_TRY IT:_
Write out each line of the records that has "will" in it.

SUPPLIED ENTRIES below:

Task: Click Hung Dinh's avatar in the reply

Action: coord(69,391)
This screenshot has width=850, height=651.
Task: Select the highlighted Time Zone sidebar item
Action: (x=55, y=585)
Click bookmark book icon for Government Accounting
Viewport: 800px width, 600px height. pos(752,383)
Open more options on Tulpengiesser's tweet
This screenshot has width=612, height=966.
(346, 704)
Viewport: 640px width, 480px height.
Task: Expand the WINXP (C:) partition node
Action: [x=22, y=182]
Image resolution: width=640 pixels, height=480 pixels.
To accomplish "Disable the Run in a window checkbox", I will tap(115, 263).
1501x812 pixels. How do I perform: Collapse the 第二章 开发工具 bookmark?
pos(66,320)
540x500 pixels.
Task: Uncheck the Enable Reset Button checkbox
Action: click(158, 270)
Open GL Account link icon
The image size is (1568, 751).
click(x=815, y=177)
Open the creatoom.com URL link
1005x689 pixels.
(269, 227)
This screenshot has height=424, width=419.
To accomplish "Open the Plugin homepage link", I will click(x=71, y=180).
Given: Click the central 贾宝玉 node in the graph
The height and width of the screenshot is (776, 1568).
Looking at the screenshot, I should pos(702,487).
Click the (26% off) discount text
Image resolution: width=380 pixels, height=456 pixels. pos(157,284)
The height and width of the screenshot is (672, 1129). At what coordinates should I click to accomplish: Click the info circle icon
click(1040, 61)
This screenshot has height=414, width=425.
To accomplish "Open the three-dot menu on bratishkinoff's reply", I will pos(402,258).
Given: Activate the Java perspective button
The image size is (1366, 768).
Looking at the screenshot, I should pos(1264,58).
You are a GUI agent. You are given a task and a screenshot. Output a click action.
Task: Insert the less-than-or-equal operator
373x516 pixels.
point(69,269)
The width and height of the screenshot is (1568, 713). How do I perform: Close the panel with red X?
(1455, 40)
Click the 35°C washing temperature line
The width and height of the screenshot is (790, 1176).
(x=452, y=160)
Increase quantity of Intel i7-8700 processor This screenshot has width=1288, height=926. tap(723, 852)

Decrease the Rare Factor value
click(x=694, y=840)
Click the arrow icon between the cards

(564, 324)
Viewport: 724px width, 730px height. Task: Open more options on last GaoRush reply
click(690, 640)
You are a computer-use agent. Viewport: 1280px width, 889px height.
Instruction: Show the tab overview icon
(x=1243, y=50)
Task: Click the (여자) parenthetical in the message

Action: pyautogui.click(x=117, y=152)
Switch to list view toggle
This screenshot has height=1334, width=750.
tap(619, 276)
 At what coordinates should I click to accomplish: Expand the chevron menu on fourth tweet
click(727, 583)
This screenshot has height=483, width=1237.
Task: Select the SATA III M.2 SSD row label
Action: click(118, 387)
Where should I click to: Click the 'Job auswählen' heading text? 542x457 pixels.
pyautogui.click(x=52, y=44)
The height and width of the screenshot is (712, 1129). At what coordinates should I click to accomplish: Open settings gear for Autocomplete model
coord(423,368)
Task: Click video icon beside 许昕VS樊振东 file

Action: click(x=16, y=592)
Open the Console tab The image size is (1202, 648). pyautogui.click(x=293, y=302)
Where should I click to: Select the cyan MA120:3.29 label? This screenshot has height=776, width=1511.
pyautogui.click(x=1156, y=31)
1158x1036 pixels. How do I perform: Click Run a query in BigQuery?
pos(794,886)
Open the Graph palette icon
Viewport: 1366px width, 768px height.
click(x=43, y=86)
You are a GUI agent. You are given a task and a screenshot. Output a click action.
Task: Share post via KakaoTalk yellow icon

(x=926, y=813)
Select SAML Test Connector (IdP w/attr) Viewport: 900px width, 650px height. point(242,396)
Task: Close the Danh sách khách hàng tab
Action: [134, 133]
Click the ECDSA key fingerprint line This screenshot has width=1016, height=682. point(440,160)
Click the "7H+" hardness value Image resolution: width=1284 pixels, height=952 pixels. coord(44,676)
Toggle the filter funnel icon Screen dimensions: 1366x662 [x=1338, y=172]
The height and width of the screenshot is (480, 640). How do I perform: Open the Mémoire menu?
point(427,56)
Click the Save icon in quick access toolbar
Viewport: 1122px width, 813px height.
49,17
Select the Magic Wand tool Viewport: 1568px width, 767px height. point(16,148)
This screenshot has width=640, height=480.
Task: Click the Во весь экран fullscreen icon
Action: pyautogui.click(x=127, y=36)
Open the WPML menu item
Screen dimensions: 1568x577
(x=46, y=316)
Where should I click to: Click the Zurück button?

End of SUPPLIED ENTRIES.

_RESULT OF THE TASK:_
To accomplish "Disable the Run in a window checkbox", I will tap(115, 263).
To accomplish "Open the Plugin homepage link", I will click(x=71, y=180).
To accomplish "Open the three-dot menu on bratishkinoff's reply", I will pos(402,258).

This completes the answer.